Copy every line below that has the word "legend" in it.

* _Saved data entries_
========================================================================

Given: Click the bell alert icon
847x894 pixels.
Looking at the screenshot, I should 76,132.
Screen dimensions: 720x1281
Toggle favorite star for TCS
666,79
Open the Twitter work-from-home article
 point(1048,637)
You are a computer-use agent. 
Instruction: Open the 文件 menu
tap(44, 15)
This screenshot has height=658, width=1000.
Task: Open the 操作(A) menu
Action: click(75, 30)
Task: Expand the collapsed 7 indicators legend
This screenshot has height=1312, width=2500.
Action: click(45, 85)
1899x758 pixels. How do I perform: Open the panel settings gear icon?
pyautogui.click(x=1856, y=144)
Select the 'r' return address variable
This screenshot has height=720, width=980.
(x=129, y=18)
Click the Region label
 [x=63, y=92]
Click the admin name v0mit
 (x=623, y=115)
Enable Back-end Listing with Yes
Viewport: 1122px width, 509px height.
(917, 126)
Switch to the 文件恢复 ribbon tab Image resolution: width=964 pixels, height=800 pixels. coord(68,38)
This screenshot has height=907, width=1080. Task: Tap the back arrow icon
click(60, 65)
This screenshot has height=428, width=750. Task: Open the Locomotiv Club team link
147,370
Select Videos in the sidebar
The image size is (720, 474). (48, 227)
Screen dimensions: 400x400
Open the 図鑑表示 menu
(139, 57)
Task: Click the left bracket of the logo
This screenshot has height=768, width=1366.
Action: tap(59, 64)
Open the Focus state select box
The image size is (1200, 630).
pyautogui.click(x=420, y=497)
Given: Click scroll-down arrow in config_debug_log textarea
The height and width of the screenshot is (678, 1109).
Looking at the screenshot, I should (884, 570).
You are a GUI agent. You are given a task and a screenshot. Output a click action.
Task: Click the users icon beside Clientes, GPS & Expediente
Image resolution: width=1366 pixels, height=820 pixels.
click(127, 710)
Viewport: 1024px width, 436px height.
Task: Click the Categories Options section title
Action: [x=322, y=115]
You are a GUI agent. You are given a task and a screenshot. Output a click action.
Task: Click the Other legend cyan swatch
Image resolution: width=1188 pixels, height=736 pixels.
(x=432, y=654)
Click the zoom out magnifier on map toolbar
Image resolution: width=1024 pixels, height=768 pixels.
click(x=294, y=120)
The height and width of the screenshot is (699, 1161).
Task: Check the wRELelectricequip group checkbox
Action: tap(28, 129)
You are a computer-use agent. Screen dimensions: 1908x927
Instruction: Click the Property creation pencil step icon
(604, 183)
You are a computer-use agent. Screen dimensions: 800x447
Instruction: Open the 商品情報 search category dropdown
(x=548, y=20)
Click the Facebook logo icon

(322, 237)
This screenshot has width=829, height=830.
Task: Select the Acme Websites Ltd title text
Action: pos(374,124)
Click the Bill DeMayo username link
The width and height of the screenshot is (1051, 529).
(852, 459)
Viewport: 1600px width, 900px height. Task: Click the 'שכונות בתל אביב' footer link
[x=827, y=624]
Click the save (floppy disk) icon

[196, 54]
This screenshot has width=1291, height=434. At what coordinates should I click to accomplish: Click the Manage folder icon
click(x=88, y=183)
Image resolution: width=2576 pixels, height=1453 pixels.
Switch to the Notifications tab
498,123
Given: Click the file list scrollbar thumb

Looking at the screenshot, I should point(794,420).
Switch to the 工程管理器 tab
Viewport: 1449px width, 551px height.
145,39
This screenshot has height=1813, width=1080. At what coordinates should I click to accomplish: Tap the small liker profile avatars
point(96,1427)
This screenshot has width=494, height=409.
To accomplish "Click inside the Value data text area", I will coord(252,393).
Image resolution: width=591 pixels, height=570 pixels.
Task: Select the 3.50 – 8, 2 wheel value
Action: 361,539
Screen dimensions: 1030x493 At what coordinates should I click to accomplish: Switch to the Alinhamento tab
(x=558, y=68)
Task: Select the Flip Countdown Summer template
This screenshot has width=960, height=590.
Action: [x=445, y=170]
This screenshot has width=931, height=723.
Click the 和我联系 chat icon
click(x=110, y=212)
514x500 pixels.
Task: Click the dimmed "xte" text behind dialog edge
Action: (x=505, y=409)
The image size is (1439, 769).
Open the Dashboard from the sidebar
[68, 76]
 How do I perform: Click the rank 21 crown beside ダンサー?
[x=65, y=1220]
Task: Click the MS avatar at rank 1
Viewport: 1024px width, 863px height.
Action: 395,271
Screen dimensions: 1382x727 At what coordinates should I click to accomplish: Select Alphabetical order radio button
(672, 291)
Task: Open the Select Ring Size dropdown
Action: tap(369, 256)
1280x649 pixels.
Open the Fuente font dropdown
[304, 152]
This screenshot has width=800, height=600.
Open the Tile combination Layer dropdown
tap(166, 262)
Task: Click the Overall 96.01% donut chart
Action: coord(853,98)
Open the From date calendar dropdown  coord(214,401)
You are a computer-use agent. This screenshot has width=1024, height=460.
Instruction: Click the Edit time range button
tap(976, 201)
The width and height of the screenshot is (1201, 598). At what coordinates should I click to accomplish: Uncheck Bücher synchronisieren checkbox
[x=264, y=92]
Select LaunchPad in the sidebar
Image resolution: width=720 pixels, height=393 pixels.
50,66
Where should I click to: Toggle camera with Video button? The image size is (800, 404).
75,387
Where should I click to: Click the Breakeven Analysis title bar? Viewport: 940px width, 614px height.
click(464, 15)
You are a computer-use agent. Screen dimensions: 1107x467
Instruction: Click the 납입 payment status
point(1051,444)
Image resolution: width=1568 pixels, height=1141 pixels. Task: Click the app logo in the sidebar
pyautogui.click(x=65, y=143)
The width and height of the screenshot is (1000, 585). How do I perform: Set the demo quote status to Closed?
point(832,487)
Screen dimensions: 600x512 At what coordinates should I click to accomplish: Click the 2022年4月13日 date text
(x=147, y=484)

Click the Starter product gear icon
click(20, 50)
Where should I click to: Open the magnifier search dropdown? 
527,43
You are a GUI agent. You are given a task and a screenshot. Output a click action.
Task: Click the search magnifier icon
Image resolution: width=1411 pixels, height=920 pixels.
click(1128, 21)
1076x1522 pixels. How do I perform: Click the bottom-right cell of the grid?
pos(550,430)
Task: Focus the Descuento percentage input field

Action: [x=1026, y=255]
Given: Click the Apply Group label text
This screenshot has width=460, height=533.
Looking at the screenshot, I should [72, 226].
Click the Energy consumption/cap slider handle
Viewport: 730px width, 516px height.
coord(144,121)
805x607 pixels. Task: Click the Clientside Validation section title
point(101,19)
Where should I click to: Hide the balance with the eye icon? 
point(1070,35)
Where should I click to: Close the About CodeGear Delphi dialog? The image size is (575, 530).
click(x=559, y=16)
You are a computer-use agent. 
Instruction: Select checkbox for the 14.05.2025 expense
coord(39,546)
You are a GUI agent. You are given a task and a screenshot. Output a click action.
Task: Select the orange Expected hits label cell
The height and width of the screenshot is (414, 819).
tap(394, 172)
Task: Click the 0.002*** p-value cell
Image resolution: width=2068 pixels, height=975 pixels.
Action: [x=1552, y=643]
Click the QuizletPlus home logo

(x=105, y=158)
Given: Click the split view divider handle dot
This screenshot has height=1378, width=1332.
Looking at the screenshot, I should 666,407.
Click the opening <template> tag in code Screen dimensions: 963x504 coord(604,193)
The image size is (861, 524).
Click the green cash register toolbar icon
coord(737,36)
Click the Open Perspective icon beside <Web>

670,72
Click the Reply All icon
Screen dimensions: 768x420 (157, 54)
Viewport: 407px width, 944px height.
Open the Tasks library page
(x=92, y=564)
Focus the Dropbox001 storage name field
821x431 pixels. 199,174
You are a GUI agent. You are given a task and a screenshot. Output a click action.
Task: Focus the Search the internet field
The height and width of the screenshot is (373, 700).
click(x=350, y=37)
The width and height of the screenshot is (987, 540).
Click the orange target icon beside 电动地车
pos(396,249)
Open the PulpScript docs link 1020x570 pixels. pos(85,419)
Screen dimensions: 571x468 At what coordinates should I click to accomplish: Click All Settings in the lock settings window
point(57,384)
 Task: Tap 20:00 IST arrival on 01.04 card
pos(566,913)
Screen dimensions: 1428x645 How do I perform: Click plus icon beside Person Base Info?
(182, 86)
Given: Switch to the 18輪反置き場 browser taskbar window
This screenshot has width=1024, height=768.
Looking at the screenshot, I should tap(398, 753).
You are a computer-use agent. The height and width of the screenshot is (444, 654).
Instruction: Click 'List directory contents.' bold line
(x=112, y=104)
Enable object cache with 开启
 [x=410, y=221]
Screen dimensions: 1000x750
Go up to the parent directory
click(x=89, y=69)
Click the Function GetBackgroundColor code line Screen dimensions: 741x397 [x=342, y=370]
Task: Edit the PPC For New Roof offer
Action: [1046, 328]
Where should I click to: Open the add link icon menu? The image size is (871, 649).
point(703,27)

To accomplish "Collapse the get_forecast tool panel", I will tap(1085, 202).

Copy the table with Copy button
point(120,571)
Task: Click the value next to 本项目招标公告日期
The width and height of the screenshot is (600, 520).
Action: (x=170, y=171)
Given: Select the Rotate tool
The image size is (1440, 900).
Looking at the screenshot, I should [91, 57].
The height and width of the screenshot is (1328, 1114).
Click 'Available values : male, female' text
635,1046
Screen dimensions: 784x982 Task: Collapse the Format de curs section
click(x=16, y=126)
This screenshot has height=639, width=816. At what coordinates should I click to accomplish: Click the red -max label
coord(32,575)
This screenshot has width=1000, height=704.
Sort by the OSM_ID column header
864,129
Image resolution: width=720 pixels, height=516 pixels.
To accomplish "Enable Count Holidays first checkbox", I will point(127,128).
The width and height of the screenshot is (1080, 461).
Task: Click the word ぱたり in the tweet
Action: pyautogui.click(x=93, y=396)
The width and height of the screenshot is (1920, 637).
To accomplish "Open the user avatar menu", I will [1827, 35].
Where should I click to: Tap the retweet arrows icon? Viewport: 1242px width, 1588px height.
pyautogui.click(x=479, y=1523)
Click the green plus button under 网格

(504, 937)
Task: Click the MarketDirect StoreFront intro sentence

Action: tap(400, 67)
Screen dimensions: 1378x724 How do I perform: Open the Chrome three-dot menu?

========================================================================

* _FINISHED EXERCISE_
Task: Expand the collapsed 7 indicators legend
Task: Click the Other legend cyan swatch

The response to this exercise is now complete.